G.Ś.: A zgadza się pan z takim twierdzeniem np. pana profesora Góry, że w całej Europie zmierzamy w tym kierunku, żeby jednak emeryci byli niestety coraz starsi i coraz biedniejsi, tzn. że te czasy szczęśliwych emerytur, np. Niemców, którzy wyjeżdżali na emerytury i mieli dużo pieniędzy i mogli sobie na wiele pozwolić, już minęły? Że niejako ten system, który w tej chwili panuje, system ekonomiczny zmusza ludzi do tego, żeby pracowali coraz dłużej?

J.G.: Dlatego na naszym plakacie napisaliśmy: „Rządzie, gdzie są nasze emerytalne pieniądze?”. My płaciliśmy przez okres aktywności zawodowej dotychczasowej ponad 45% swojego wynagrodzenia na FUS, mówiąc wprost produkowaliśmy na magazyn, bo odkładaliśmy pieniądze. Teraz zachodzimy i mówią nam: nie ma tych pieniędzy. W związku z tym, oczywiście, w systemie kapitałowym też, ile kto odłoży, tyle będzie miał, ile przez lata, ale te pieniądze muszą być. Dlatego nasze protesty są o to, by te pieniądze były zabezpieczone.

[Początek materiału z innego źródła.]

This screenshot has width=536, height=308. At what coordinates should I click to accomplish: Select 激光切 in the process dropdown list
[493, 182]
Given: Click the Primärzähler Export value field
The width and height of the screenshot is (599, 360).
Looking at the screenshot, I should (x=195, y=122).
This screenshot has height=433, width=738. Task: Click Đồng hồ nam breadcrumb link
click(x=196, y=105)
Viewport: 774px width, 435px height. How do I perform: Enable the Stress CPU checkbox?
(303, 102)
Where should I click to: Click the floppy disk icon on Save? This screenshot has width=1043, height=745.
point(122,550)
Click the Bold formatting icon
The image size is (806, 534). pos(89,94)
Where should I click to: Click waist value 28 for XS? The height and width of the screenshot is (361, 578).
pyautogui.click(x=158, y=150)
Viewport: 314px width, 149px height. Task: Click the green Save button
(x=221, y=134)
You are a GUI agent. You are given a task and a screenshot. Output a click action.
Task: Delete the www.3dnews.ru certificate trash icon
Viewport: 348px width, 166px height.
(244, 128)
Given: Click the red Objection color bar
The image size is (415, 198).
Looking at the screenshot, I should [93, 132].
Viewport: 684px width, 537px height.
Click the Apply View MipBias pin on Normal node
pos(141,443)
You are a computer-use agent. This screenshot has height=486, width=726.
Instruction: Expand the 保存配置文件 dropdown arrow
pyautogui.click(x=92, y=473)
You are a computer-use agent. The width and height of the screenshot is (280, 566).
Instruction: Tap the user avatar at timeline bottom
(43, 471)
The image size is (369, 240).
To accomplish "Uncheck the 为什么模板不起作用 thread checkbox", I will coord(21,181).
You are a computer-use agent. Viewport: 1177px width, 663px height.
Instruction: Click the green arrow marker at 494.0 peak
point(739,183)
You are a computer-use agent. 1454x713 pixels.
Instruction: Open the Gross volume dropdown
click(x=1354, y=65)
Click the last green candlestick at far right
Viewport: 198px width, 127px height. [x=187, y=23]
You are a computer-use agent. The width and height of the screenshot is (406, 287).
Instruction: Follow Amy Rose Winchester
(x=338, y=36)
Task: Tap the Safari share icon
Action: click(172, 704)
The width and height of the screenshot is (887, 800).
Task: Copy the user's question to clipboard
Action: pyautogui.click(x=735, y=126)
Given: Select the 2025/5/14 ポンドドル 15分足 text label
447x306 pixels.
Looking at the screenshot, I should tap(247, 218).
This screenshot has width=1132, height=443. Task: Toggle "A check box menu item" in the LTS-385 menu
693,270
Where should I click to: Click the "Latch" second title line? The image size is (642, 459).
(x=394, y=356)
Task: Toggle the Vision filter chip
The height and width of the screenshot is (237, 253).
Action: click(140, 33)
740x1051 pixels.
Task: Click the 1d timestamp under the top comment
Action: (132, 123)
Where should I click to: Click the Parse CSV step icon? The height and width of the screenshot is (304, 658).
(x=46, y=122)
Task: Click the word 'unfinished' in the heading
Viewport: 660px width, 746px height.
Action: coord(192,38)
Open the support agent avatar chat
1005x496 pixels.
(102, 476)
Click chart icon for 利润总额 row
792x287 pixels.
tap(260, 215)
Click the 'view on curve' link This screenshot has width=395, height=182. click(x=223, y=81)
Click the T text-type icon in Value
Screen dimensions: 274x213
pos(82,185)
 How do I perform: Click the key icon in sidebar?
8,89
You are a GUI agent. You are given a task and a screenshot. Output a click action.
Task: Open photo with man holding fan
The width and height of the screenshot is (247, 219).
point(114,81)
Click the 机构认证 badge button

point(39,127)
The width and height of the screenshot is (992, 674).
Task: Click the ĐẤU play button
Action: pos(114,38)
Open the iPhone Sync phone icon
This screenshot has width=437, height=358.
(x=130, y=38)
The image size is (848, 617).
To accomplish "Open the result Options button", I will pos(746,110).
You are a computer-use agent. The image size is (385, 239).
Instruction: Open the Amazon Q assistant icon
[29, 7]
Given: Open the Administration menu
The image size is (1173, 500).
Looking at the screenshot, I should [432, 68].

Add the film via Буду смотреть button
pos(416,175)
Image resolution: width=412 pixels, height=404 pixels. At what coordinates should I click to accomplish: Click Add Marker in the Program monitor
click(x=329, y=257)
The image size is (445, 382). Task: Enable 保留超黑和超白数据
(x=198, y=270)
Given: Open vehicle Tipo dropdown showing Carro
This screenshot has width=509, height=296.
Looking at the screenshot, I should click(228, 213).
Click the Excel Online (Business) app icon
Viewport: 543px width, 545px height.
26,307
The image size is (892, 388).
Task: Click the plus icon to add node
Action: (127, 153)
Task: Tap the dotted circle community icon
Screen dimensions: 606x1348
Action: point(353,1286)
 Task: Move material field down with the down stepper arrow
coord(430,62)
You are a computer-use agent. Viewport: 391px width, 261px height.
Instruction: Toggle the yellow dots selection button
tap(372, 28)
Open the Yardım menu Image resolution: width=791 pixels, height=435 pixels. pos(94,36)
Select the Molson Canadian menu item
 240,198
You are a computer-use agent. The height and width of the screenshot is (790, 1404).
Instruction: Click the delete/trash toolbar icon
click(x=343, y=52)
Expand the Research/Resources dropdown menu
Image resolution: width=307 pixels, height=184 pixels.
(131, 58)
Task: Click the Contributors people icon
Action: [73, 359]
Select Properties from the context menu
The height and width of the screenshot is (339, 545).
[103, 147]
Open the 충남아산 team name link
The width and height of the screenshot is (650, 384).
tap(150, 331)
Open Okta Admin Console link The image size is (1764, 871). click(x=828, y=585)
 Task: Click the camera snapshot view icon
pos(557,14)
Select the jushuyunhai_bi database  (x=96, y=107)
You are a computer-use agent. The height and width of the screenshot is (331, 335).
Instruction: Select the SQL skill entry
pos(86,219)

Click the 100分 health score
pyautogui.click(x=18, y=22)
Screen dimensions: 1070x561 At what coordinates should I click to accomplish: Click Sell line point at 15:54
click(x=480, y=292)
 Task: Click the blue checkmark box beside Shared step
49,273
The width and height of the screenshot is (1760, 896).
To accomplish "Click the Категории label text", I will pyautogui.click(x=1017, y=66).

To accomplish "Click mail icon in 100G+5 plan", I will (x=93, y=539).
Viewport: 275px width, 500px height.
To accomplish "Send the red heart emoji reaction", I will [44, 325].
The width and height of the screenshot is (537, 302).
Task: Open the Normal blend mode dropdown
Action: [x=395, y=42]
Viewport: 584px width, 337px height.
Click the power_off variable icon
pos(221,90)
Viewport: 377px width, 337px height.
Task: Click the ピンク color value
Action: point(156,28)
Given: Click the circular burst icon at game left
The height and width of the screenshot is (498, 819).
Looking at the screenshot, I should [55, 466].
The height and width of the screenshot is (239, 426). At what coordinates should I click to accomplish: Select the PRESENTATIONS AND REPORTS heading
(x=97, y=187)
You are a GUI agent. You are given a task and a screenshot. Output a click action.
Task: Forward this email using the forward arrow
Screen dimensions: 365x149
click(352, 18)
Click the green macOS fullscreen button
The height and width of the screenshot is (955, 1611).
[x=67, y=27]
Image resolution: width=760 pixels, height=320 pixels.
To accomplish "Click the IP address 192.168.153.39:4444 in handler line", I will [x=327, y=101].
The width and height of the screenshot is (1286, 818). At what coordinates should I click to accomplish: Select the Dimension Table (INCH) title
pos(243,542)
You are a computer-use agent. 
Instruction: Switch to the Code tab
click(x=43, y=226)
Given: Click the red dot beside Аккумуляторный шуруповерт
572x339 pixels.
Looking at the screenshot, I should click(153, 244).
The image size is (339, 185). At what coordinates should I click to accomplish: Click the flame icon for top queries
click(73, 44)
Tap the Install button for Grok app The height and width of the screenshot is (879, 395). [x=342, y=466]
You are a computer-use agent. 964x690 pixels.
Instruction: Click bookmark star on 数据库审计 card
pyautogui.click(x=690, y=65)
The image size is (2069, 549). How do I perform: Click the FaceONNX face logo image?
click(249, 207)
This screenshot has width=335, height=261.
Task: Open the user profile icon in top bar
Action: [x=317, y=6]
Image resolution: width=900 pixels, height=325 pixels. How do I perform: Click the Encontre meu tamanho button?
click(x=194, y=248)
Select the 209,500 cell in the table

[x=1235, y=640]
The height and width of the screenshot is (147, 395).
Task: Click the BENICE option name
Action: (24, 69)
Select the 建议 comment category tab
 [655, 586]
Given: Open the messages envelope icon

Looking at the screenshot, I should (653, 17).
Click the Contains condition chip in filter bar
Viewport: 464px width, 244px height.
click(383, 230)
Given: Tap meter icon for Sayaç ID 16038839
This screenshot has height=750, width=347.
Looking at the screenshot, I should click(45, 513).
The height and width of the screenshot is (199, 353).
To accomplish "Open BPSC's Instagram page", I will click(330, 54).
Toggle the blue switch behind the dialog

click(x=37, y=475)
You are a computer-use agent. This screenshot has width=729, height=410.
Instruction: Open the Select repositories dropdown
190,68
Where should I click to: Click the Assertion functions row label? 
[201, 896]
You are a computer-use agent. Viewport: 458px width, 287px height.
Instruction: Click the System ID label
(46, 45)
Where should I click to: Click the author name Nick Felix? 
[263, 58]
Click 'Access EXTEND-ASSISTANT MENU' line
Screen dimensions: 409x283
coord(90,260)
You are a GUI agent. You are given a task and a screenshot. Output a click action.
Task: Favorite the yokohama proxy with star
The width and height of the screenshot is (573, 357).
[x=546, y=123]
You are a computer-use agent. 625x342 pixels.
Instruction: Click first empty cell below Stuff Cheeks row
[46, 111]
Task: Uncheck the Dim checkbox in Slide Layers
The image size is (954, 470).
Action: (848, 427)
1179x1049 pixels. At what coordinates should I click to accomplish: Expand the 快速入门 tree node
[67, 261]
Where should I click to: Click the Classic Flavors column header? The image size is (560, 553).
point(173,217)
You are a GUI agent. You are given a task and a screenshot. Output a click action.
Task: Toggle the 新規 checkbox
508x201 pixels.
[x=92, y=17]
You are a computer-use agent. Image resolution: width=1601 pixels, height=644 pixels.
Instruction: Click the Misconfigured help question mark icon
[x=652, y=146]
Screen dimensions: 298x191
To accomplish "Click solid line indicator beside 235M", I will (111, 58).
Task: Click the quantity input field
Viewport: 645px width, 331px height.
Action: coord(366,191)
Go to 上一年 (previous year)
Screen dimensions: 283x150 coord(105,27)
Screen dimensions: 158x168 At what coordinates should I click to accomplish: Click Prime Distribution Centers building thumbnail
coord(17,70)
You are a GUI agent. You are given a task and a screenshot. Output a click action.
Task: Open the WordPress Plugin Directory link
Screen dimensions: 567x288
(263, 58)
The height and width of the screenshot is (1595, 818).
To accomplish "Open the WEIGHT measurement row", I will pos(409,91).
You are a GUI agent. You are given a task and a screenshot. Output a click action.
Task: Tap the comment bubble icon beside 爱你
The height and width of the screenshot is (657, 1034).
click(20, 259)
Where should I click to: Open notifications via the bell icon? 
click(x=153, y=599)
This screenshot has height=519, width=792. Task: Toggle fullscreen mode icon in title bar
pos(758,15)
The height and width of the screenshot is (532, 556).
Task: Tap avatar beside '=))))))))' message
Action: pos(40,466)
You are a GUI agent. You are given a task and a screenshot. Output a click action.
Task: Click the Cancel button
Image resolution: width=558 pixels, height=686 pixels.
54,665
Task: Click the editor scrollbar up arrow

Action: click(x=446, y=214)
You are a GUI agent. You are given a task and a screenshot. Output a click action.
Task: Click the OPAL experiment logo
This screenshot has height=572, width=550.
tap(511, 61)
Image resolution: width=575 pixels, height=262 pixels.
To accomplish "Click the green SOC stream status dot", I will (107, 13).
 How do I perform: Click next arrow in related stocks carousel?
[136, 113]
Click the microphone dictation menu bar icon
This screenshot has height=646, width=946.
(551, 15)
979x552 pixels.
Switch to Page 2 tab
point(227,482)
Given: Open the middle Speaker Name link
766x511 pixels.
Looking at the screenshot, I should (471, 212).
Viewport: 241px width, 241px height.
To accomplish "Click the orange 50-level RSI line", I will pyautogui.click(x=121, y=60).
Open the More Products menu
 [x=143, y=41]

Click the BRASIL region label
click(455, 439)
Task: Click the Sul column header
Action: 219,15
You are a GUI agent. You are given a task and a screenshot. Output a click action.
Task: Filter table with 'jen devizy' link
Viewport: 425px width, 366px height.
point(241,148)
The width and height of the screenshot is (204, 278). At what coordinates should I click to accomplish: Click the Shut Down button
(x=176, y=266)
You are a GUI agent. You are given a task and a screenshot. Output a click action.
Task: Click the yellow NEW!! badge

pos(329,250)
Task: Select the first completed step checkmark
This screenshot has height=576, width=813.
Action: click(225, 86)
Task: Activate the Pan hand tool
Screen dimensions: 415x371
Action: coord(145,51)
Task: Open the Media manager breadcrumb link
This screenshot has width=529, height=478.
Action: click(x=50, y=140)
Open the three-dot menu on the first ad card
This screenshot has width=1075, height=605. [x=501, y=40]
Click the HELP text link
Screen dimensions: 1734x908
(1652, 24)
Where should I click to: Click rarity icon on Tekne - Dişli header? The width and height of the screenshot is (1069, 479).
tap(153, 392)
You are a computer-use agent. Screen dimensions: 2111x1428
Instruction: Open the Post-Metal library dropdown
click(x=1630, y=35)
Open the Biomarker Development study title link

G.Ś.: To ostatnie pytanie w takim razie: co dalej? Jak będzie wyglądała... no, jakie będzie stanowisko związków zawodowych, tak? Bo ten projekt czy te projekty, o których mówiliśmy, one są w parlamencie, teraz nie wiem, panowie będziecie rozmawiać z prezydentem, będziecie rozmawiać z premierem, czy będzie jakaś akcja protestacyjna?

J.G.: Nasze związki zawodowe oparte są na dialogu, dlatego nasz wniosek był do premiera, byśmy usiedli z nim i rozmawiali, bo być może nie wie. Związki będą prowadziły – tak Solidarność, Forum, OPZZ – akcję informacyjną, ale także protestacyjną, by uświadomić. Bo jak myśmy dotychczas pisali listy, stanowiska, to nie bardzo się tym zajmował. Będziemy rozmawiali z prezydentem, z premierem, jesteśmy do dialogu, będziemy rozmawiali jeszcze z posłami, z senatorami, być może jeszcze się w tym wszystkim da coś zmienić. Ufamy w to. Natomiast jak nie będzie innej możliwości... Załogi nie są w stanie zrozumieć tego, co robi sejm, senat, dlatego wychodzą na ulice, centrale związkowe są tylko organizatorami tych protestów.

J.K.: Jan Guz, Przewodniczący Ogólnopolskiego Porozumienia Związków Zawodowych, był naszym gościem. Dziękuję, panie przewodniczący.

J.G.: Pozdrawiam serdecznie, życzę miłego dnia, miłego weekendu.